Au sein des Acec la solidarité
s’organise : chaque quinzaine les travailleurs se cotisent pour verser à
ma femme l’équivalent de mon salaire. Pendant quatre ans avec une admirable
régularité cette collecte parviendra aux miens.
A la prison Saint Léonard, où je suis
au secret pendant l’instruction de mon procès, je suis conduit à plusieurs
reprises au siège de la Gestapo. Le commissaire de police de Herstal remet
rapport à la Gestapo sur mon activité d’agitateur communiste.

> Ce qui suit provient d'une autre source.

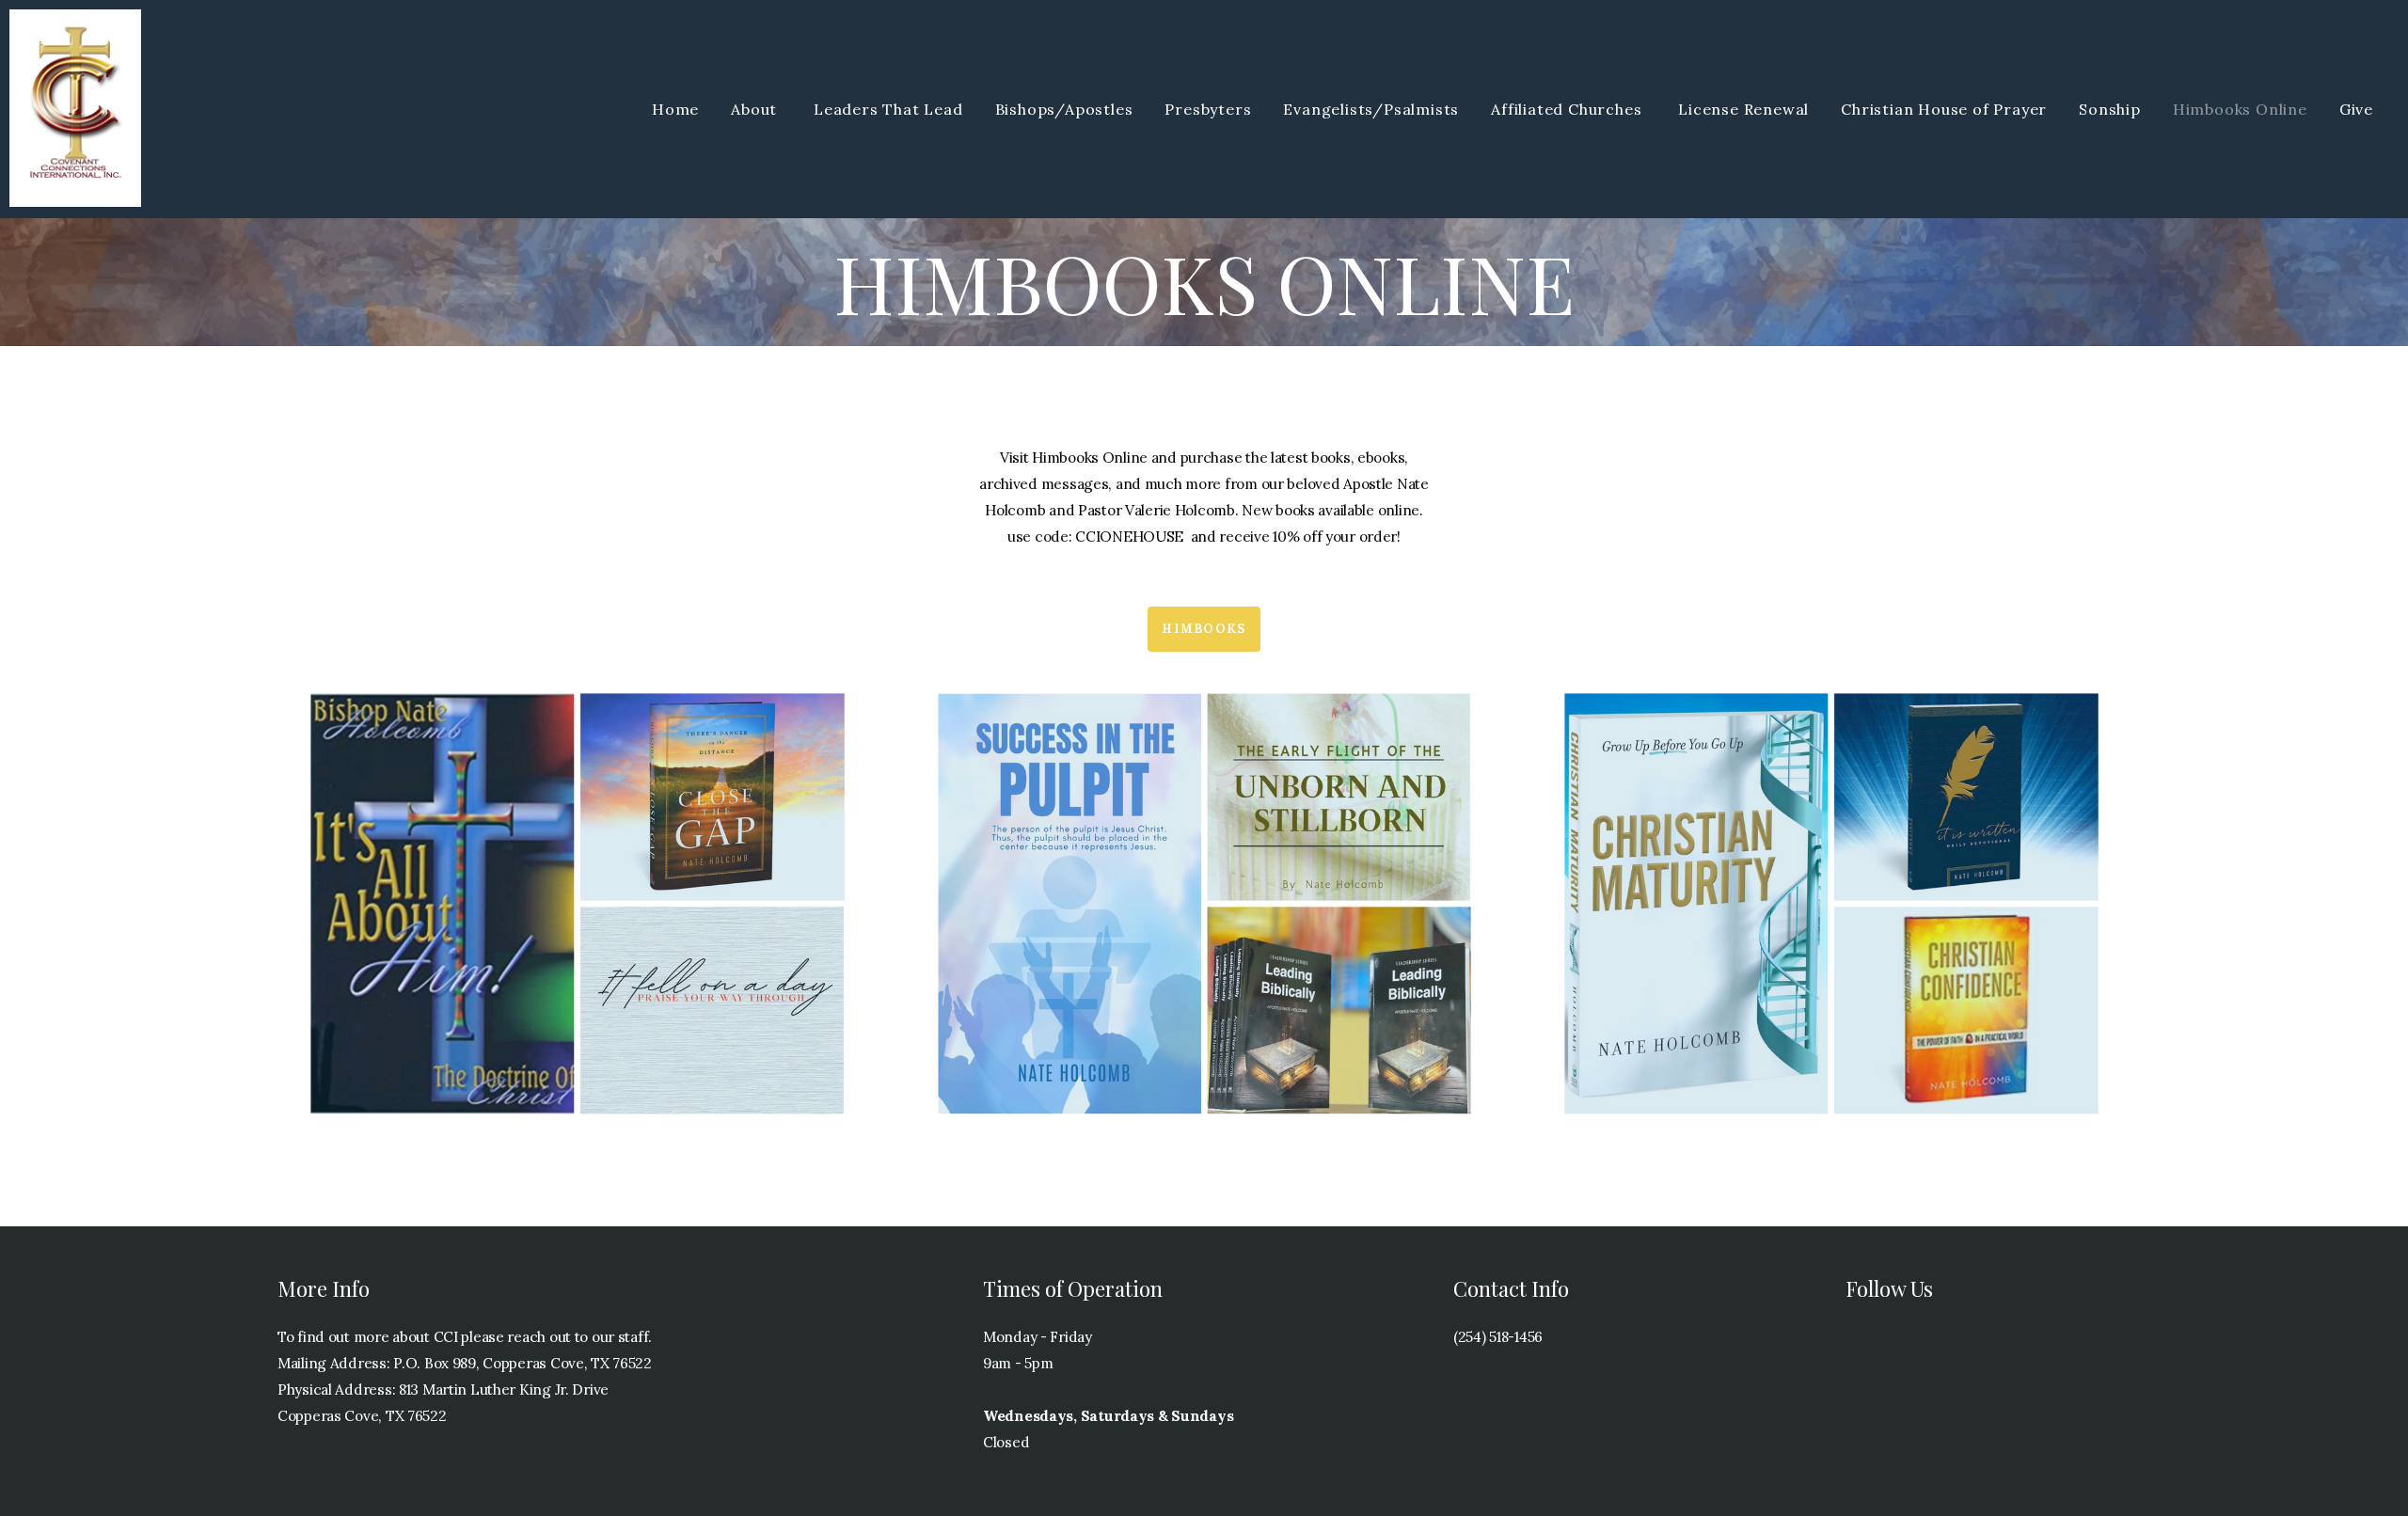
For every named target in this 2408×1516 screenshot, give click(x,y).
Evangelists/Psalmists (1371, 109)
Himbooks (1203, 629)
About (756, 109)
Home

Ma direction déclare aux allemands que
j’étais un agitateur communiste, dénonciation retrouvée dans les minutes de mon
procès par les armées américaines à Berlin (PV 16/12). Un rapport est remis en
1945 à l’auditeur militaire. Je suis condamné à 3,5 ans de travaux forcés. En
mars 1941 je suis déporté en Allemagne. Suite à une tentative d’évasion en 1943
je ramasse 32 jours de cachot, les jambes et bras fixés dans des fers. Je suis
libéré parce que les 3,5 ans de la peine étaient écoulés en septembre 1944.
Arrivée à Liège en même temps que les armées américaines » (Interview Louis
Neuray Souvenirs de guerre dans
Chroniques de la résistance du Front de l'Indépendance, 4 septembre 1976).
Nous
retrouvons la trace tragique de Sépulcre dans un témoignage de Jean Derkenne,
responsable communiste de la presse clandestine pendant toute la guerre: « Pour 1941 environ un million de journaux
furent imprimés et distribués par le service de presse de la fédération
liégeoise du Parti. Il faut ajouter à ceci les 20.000 cartes envoyées à Reeder
pour la libération du Camarade Neuray, arrêté à la suite de son activité à la
CEB. L’histoire de la Résistance conservera la souvenir de l’action courageuse
de ce résistant dénoncé par certains cadres de la CEB (ACEC), arrêté en 1940 et
condamné à trois ans de forteresse.
En avril 1942 notre service de presse
fut touché par l’arrestation du Camarade Sépulcre. Ce militant avait été le
bras droit de Louis Neuray à la CEB. A cause de ces évènements, Sépulcre avait
déjà été inquiété par la police allemande. Il fut libéré avec les autres prisonniers
de la Citadelle de Huy le vendredi qui précéda l’invasion de l’USSR. Rentré
chez lui, il fut de nouveau arrêté le dimanche matin. Déporté à Neuengamme, il
n’en revint jamais » (Chroniques de la Résistance du FI Mai 1975 p26).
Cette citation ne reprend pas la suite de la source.